# Work instruction
Go to the line containing "You are a GUI" below; retype it and all following lines exactly, and leave out the pictures.

* * * * *

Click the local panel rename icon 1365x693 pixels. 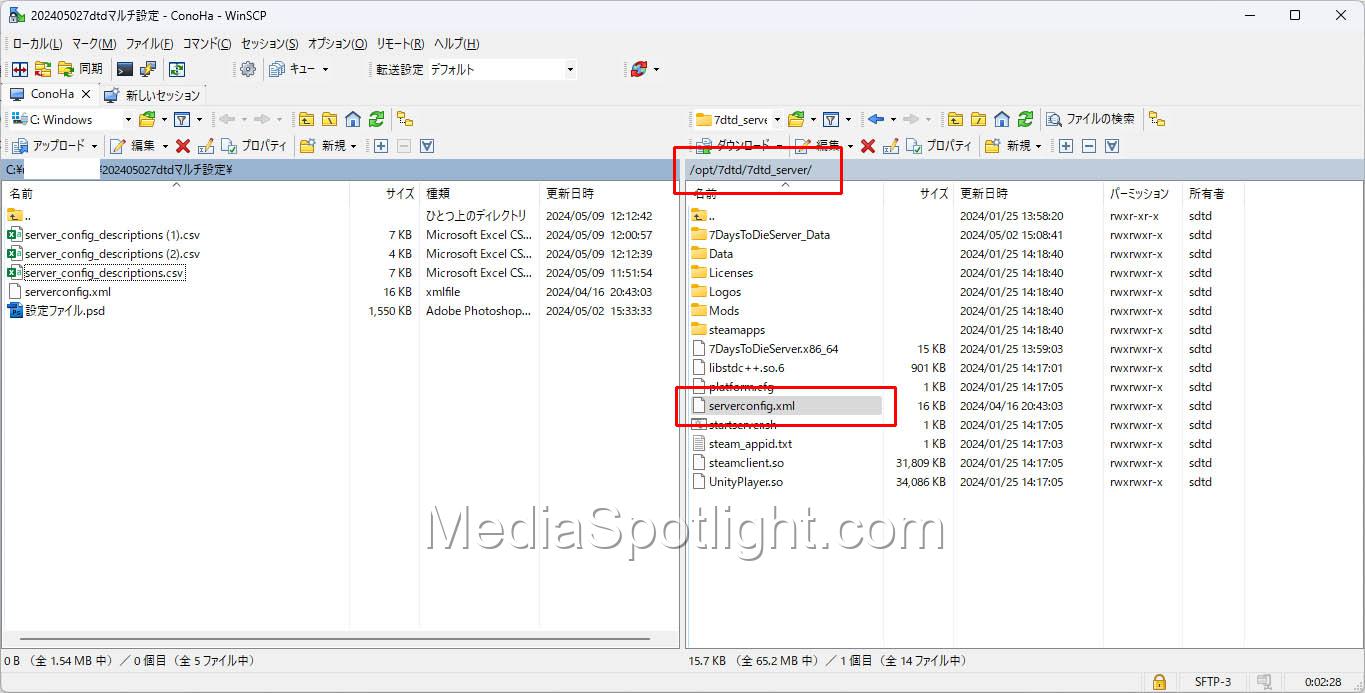pyautogui.click(x=206, y=146)
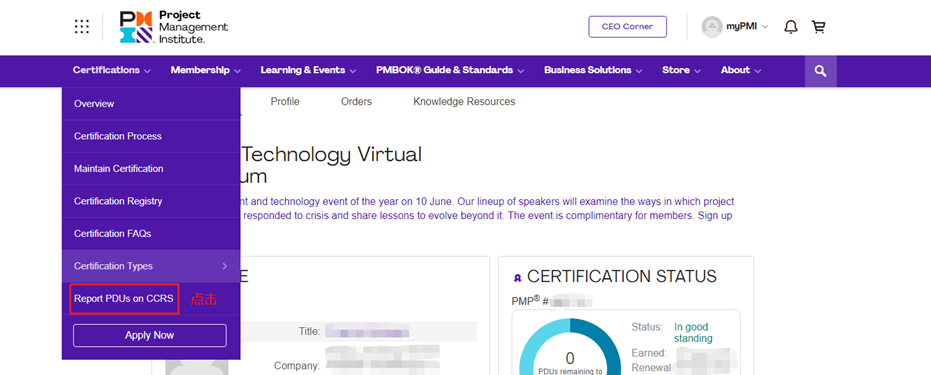Open the notifications bell
This screenshot has width=931, height=375.
pos(790,27)
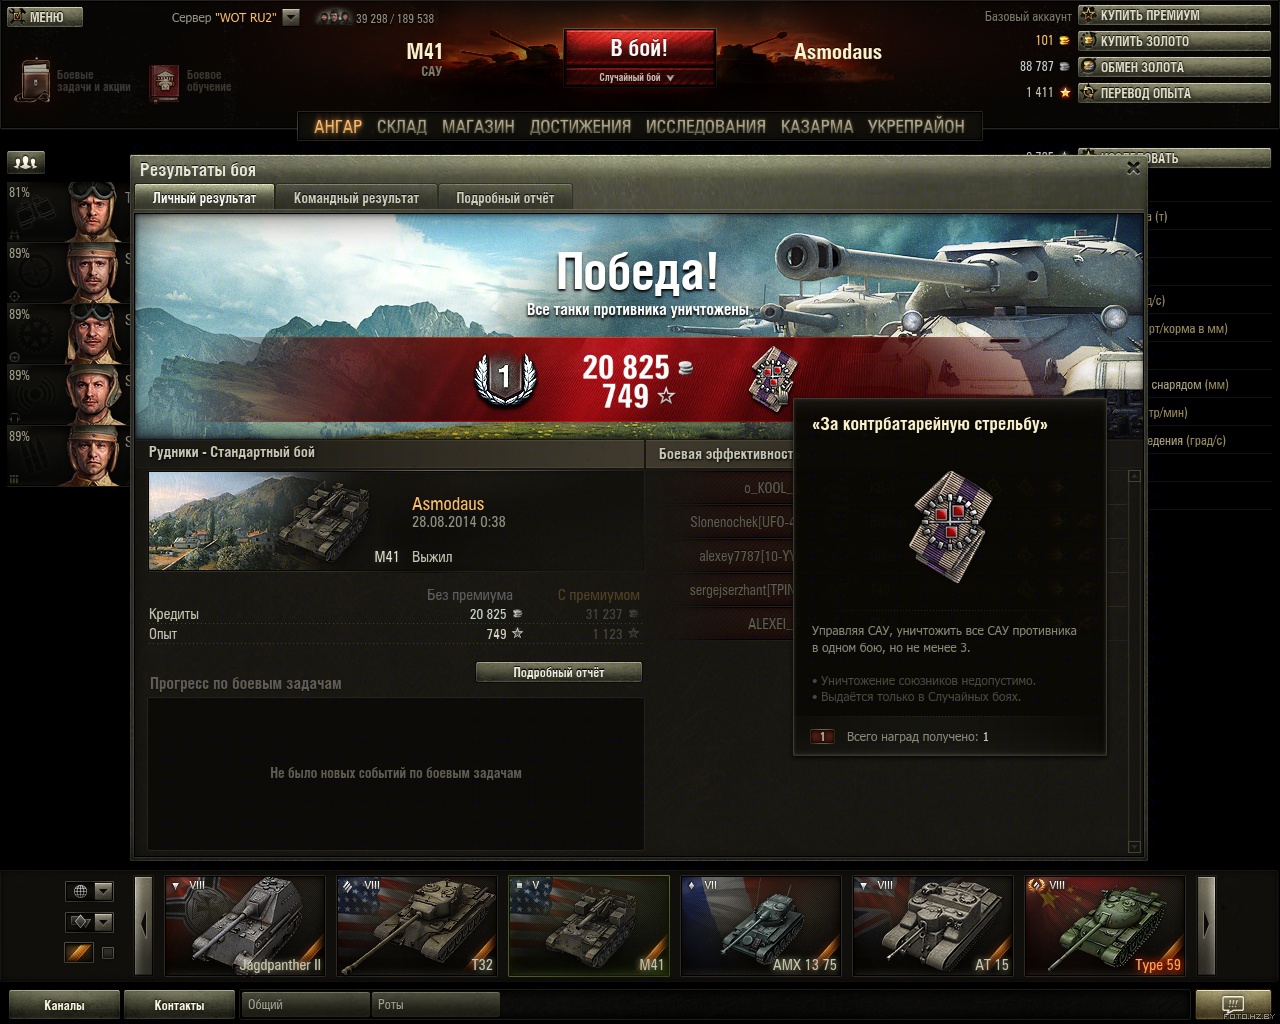Open the random battle type dropdown
Image resolution: width=1280 pixels, height=1024 pixels.
pos(638,77)
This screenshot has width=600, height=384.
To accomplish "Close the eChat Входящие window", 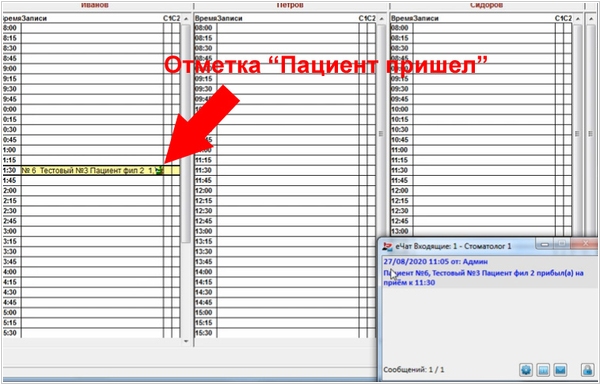I will click(585, 244).
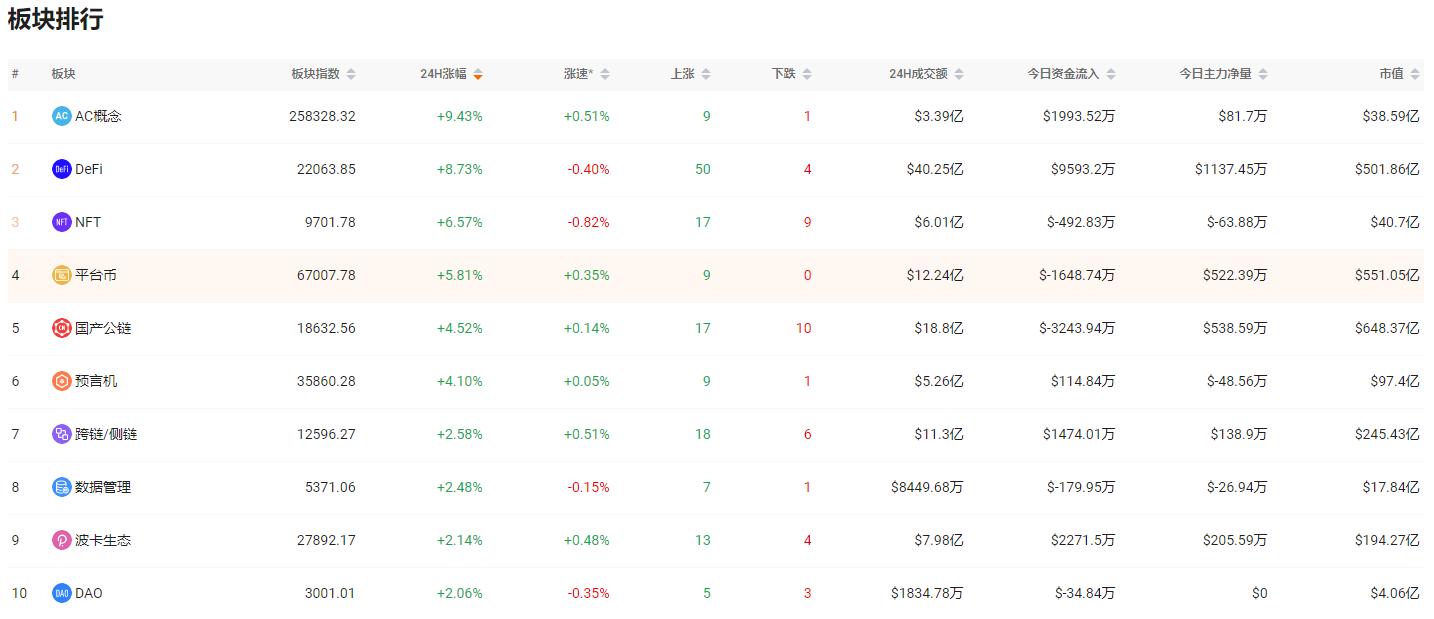1434x619 pixels.
Task: Click the 波卡生态 sector icon
Action: tap(62, 540)
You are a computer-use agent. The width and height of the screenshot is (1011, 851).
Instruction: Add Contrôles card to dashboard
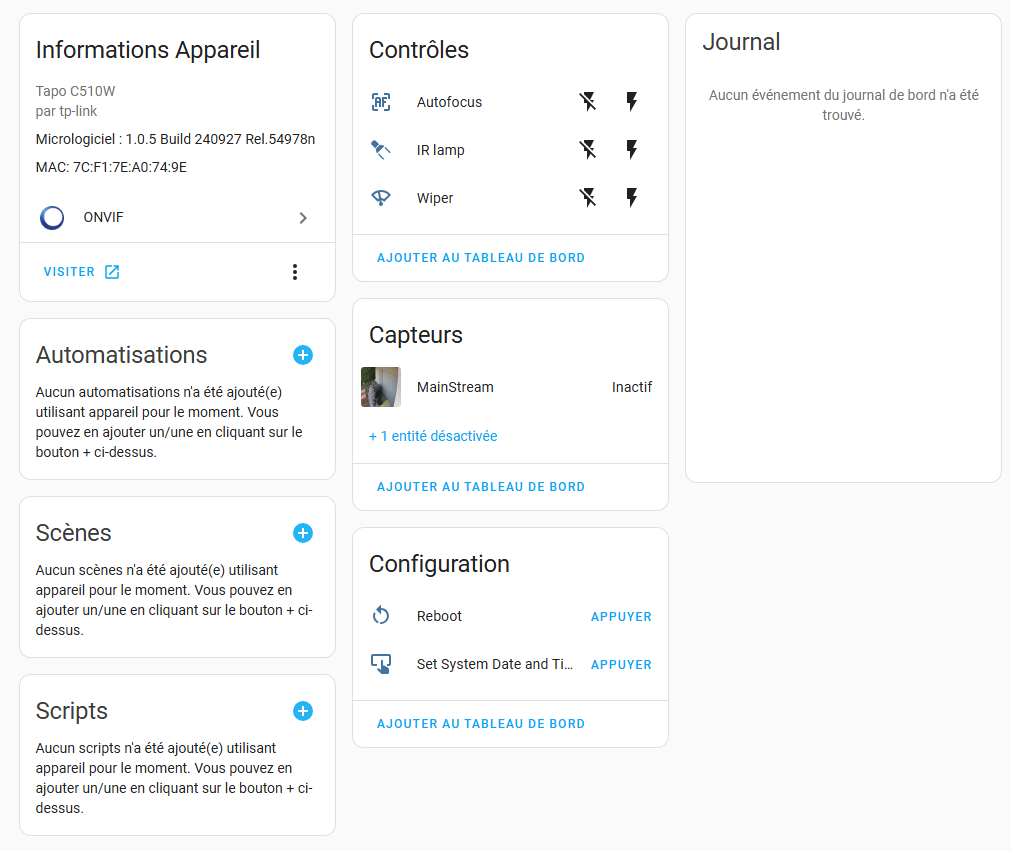click(x=481, y=258)
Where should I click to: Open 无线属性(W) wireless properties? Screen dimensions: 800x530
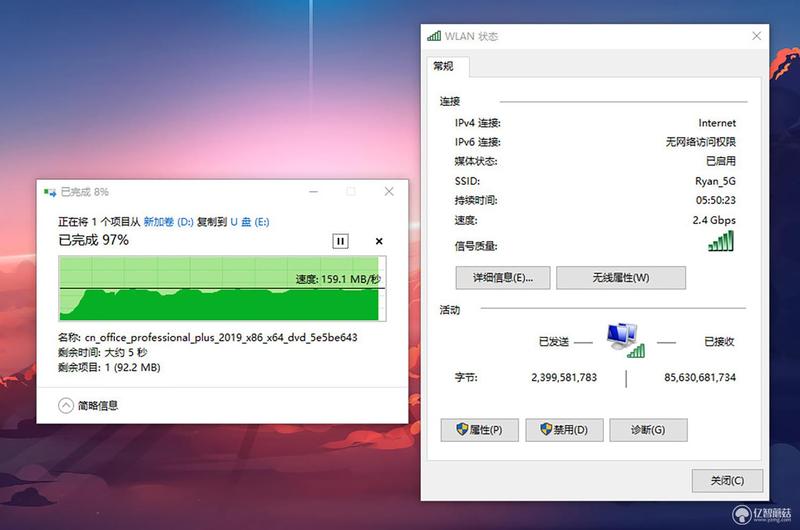point(621,277)
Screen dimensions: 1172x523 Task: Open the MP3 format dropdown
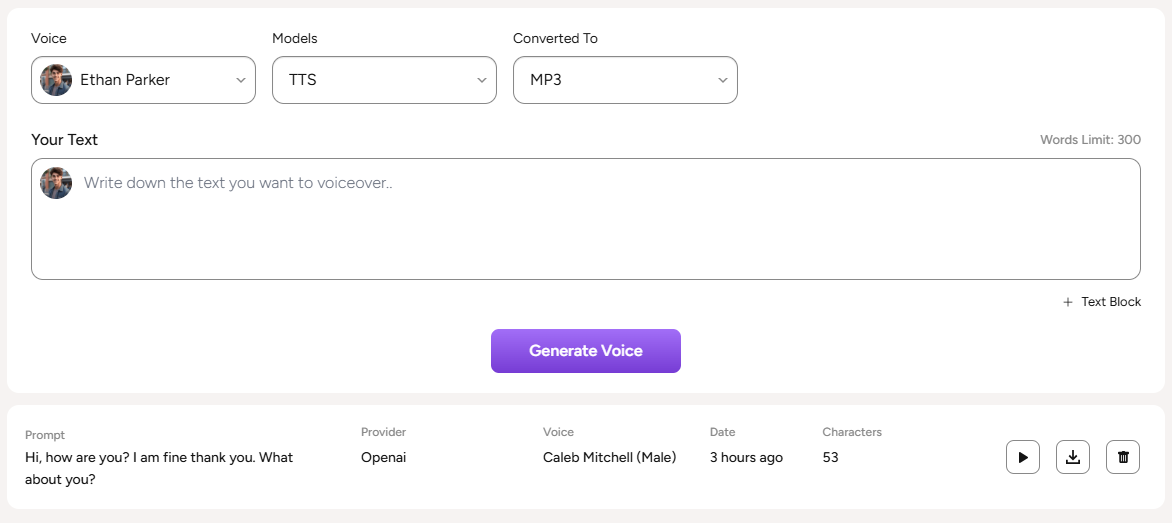(x=625, y=80)
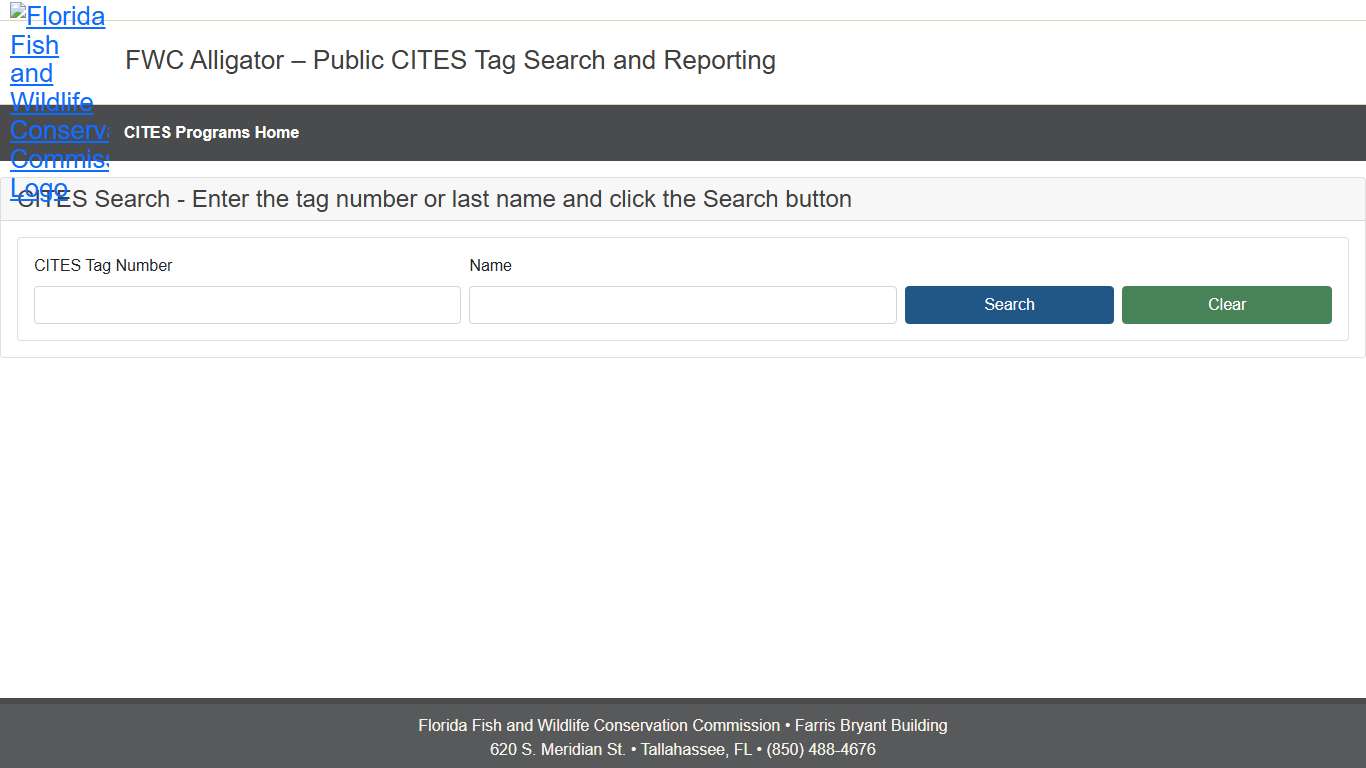Click the CITES Tag Number label
This screenshot has width=1366, height=768.
pyautogui.click(x=103, y=265)
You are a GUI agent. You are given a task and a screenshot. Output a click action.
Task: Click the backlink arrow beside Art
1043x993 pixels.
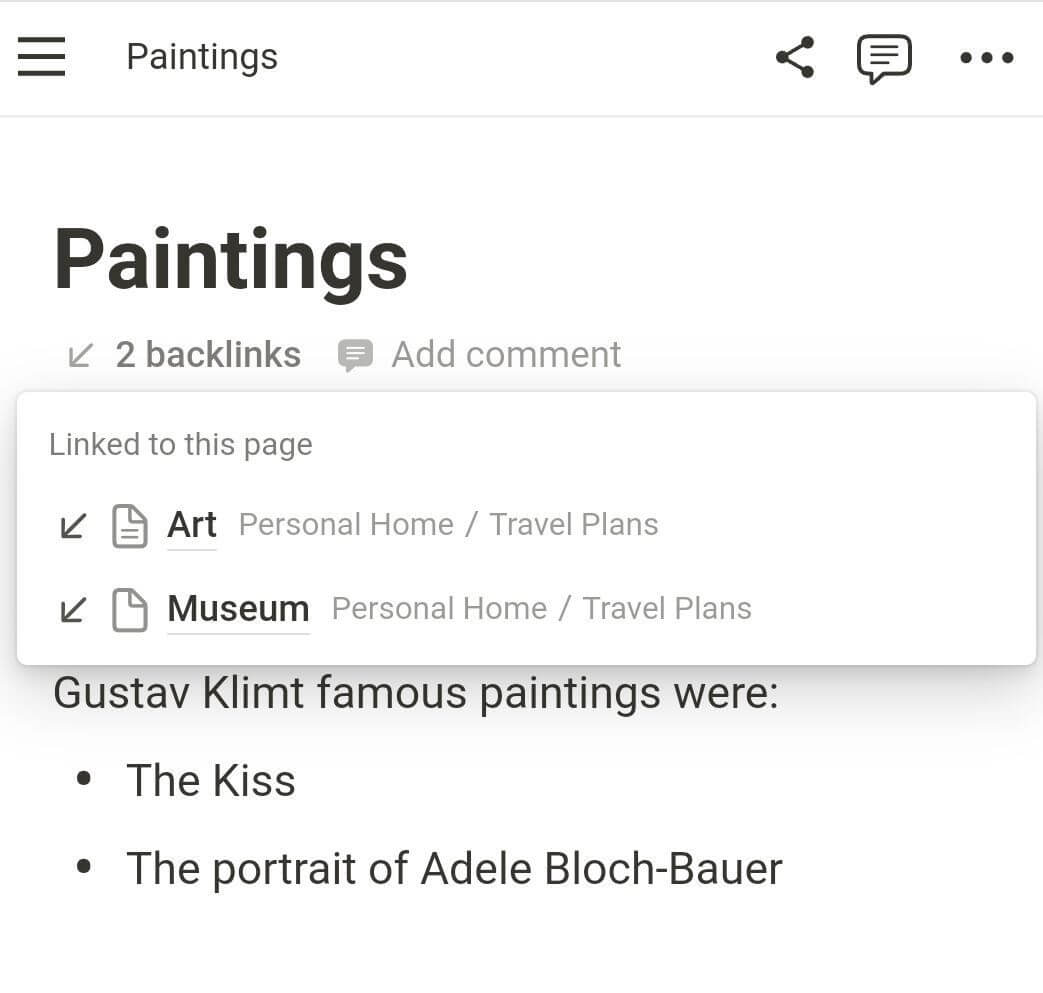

* * * * *

# Answer box
You are a GUI agent. You are given a task and a screenshot. Output a click action.
Task: Click the backlink arrow beside Art
1043x993 pixels.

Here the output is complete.